> _Collection entries_:

-- Opening Marker --

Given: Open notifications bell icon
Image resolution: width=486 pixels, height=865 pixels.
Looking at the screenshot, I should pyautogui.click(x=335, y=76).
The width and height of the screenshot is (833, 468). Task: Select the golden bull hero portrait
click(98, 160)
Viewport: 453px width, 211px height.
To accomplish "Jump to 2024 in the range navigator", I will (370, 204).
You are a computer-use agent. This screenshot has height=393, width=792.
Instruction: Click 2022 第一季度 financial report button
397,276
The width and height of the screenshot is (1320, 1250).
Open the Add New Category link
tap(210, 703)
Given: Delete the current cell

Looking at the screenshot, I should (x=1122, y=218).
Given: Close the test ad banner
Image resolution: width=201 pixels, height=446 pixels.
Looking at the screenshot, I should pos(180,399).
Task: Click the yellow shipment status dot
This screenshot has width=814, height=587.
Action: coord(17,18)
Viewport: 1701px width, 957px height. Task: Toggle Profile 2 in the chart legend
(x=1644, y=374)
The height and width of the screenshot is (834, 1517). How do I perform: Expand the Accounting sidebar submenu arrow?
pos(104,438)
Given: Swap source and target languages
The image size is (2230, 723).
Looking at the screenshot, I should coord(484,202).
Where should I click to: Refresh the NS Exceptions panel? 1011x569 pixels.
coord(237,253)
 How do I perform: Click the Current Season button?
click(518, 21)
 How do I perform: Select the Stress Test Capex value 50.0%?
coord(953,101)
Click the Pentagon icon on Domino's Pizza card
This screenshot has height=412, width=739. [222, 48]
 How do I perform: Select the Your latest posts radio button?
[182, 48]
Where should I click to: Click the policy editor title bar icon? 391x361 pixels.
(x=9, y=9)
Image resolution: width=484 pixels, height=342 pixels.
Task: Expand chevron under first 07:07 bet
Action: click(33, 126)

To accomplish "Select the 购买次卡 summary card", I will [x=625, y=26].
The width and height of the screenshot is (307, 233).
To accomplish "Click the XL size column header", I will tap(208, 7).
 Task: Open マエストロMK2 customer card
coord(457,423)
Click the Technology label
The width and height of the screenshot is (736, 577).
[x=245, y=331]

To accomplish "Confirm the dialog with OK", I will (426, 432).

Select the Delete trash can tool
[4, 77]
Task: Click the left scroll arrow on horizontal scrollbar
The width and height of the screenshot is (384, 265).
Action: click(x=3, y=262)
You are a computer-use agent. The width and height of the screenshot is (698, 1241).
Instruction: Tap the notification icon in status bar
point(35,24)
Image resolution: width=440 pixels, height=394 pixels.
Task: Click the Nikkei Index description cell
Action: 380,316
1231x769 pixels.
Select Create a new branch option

-- Closing Marker --

> _WHAT IS NEEDED_:
Repeat, without changes, every line from the one that contains "Instruction: Tap the" through the final line of the data.

> _RESPONSE TO THE EXERCISE_:
Instruction: Tap the notification icon in status bar
point(35,24)
Image resolution: width=440 pixels, height=394 pixels.
Task: Click the Nikkei Index description cell
Action: 380,316
1231x769 pixels.
Select Create a new branch option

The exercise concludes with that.